3. Why is the trial of our faith a cause for joy?

a. Because patience enables you to overcome trouble, to put pressure on the enemy and the problem, causing the situation and circumstances to line up with God’s Word. That’s why the joy of the Lord is your strength. It slams the devil with God’s Word.

b. If you’re in the midst of trial, you want the power of patience and joy, not bitterness, working in you. Bitterness has no power to help you. You don’t want to employ grief, despair, anger or guilt either. These emotions and thoughts might be a natural response to the trial, but your focus should not remain there.

4. Patience will help you wait for God’s appointed time for manifestation of your answer:

a. God has an established season of time for every purpose in your life.

b. He sees the end from the beginning and has a master time sheet with ordered seasons for all things to take place. This is a concept you must keep in mind as you begin to pray and believe for certain things in your life.

c. Why is God’s timing so important?

(1) He knows what you can handle and when you can handle it, so you want your life to guided by Him.

(2) The things for which you’re asking will directly and indirectly affect other people, believers and unbelievers.

(3) We serve a God who is not limited by our concepts of time and distance.

d. The key to avoiding frustration, fear and the temptation to quit when standing in faith on God’s Word is understanding there is a time and due seasons for everything.

e. When it comes to dealing with frustration so many believers feel concerning the things of faith, in Galatians 6:9 the Bible tells us this to consider:

“And let us not be weary in well doing: for in due season we shall reap, if we faint not.”

(1) Somewhere along the road to their answer, the persecution, the affliction, or the seeming lack of results causes them to grow weary. It has happened to the most seasoned faith warriors.

(2) Imagine you are going strong – reading and meditating God’s Word, speaking the truth of God’s promises, going where you’re supposed to go, praying, fasting, and doing anything else you can think of to do – when suddenly you sit down and realize you’re tired. That is the critical moment when you are most tempted to move off of your stand of faith and quit.

(3) Don’t get tired of doing, speaking and living God’s Word. Don’t get tired of standing for your healing. Don’t get tired of tithing and giving. Stay on the Word. Your due season of harvest and blessing is coming.

(4) It is time remember do “not be weary in well doing.” Why? Because you’ll reap in due season if you’ll just hang on.

C. Expect an Answer

1. To expect means “to anticipate or look forward to the coming or occurrence of …to consider probably or certain.” When you expect something, you start mentally or visually “looking” for in appearance.

2. Expectation not only vision but it also involves a change of posture. When you expect something, you begin to suitably position yourself to receive it.

3. Examples:

a. Having a Baby

b. A baseball catcher receiving a ball from the pitcher.

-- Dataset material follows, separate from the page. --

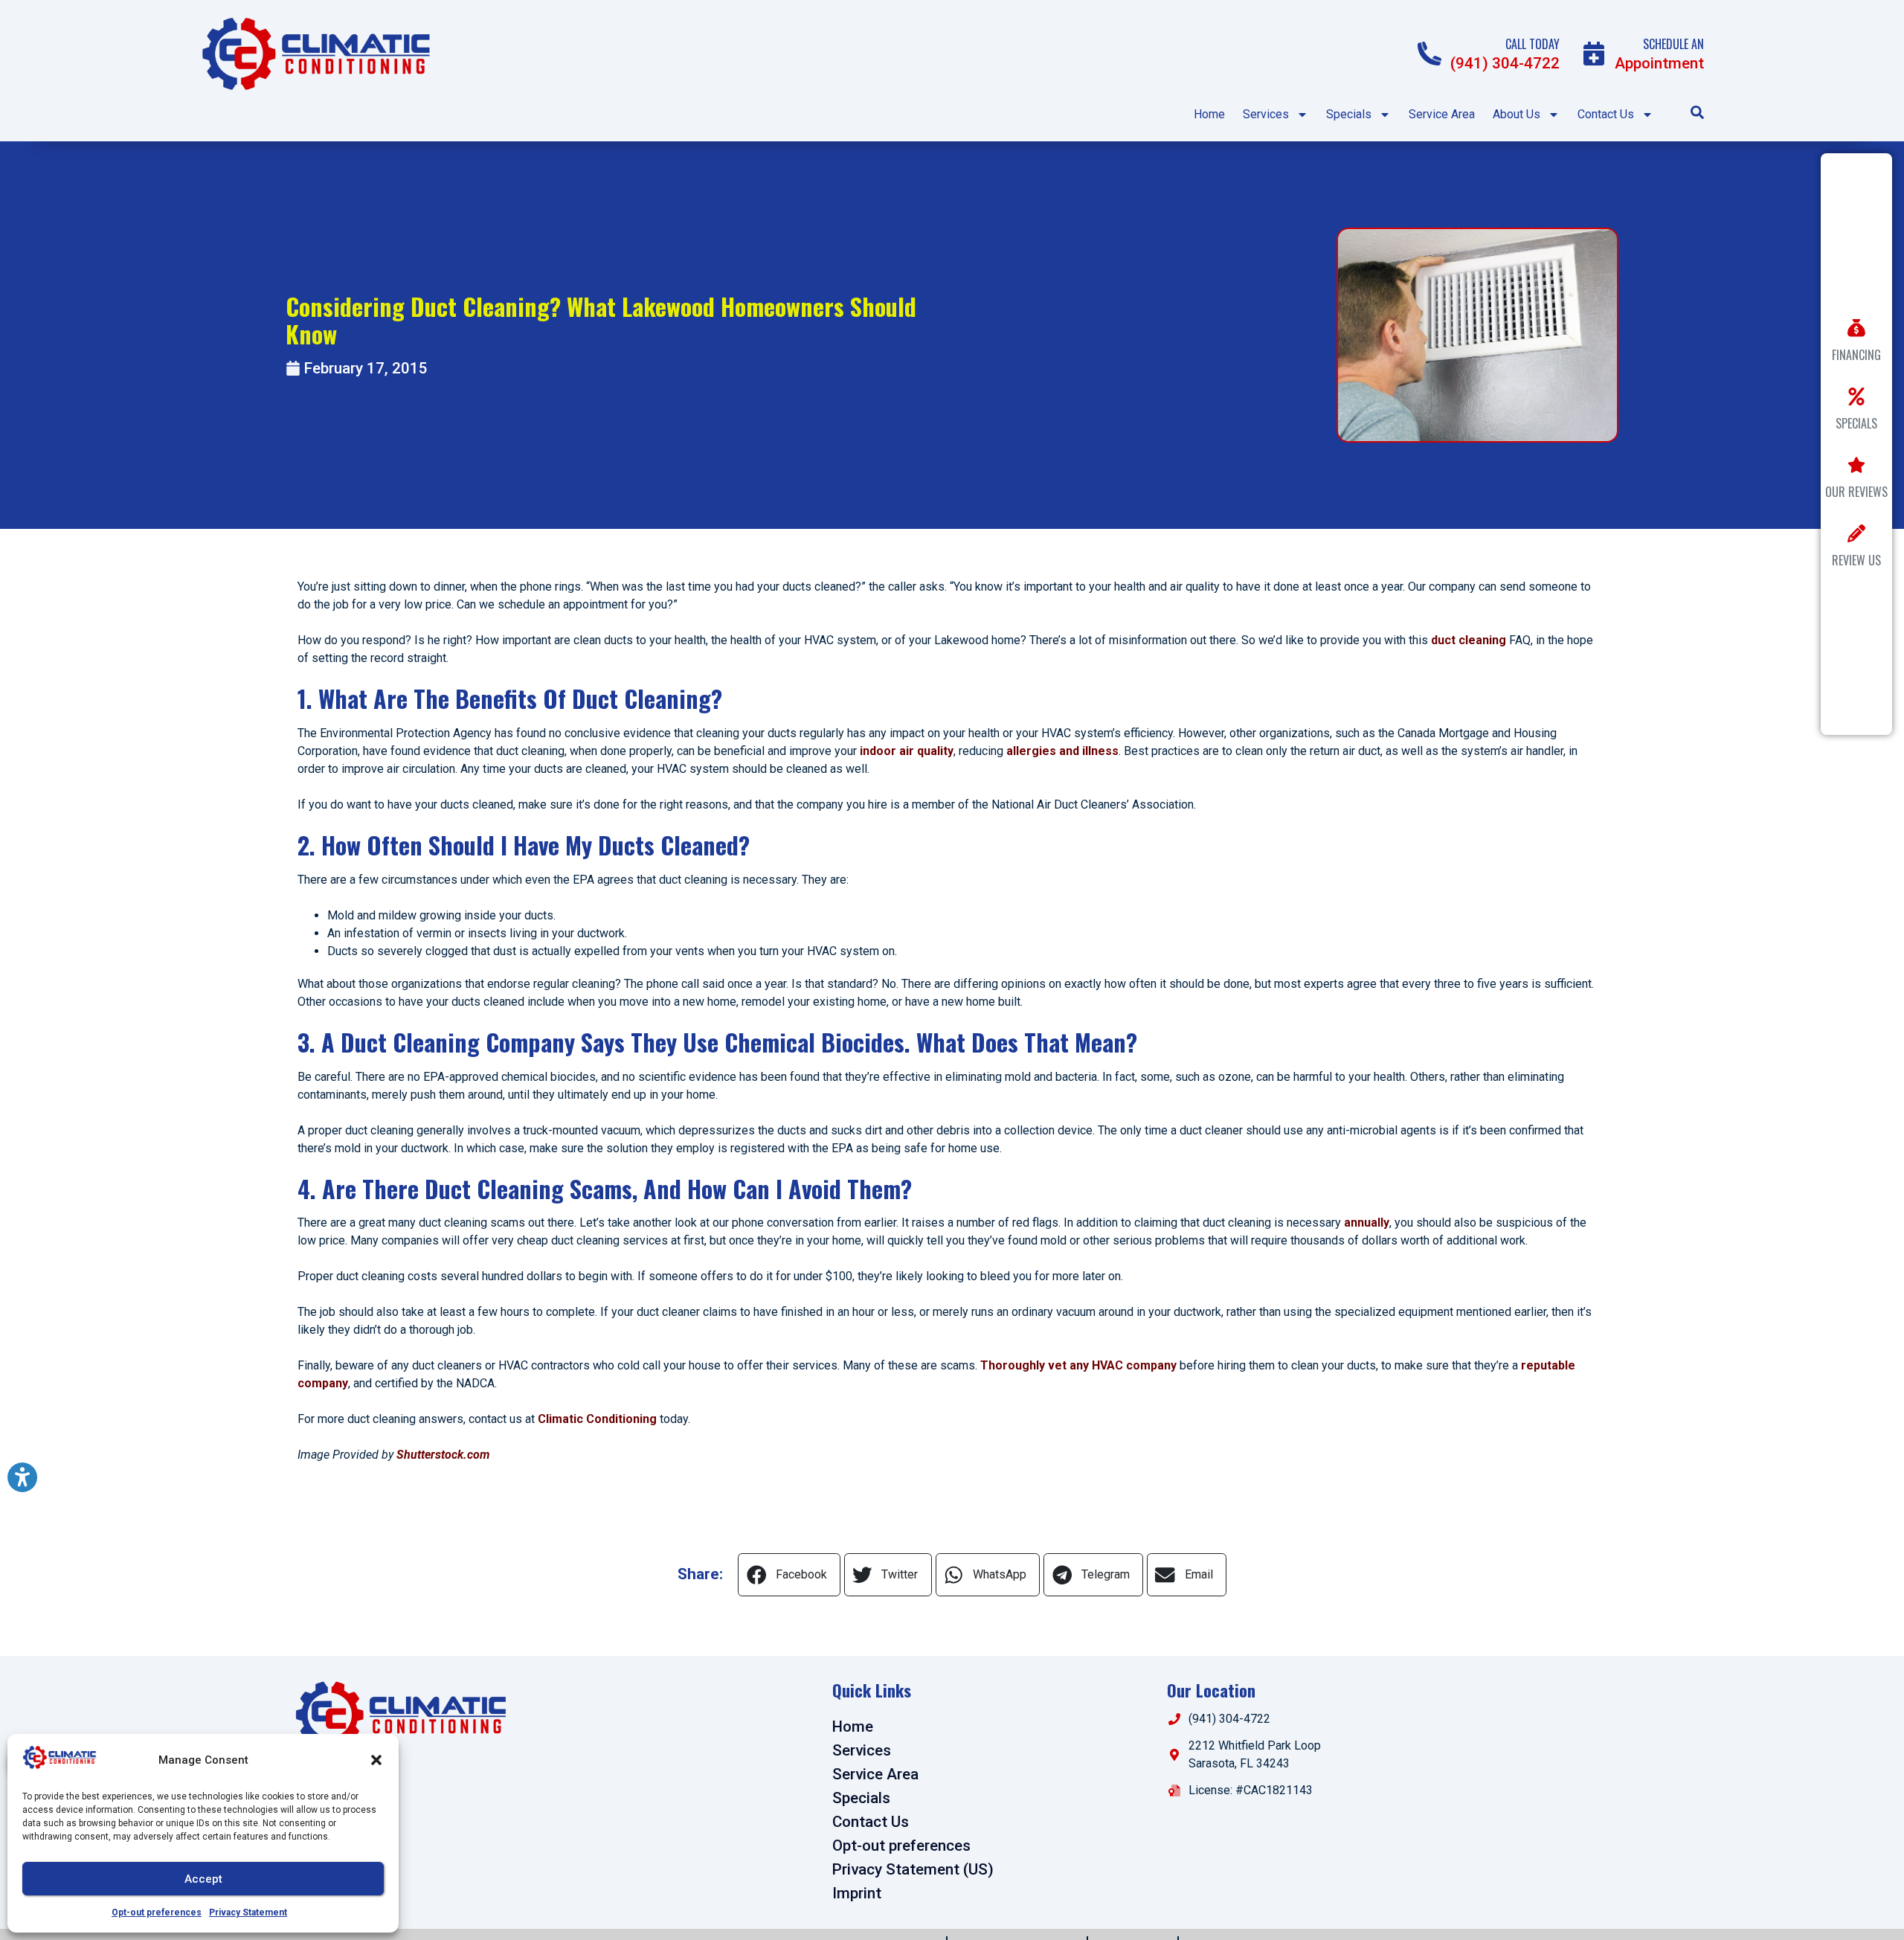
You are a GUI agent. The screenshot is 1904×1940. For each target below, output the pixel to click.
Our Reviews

Conclusion: When you pick up your Bible, you hold in your hands the seeds to produce finances, healing, salvation of your loved ones, a sound mind, restoration of your marriage, or anything else you could possibly need. The tragic fact is that many believers are simply too lazy to pick up their Bible, get the seed out, and plant it. Far too many of us want to just line in a prayer line, have minister lay hands on us, and instantaneously – without any effort on our part – see all our problems solved. But it doesn’t work that way.

Successful farming takes effort and hard work. A farmer’s seed does him no good as long as it lies dormant in the sack. But when he plants his seed, he gets a harvest. Likewise, the seeds of provision in God’s Word will never produce for you as long as your Bible gathers dust on your shelf.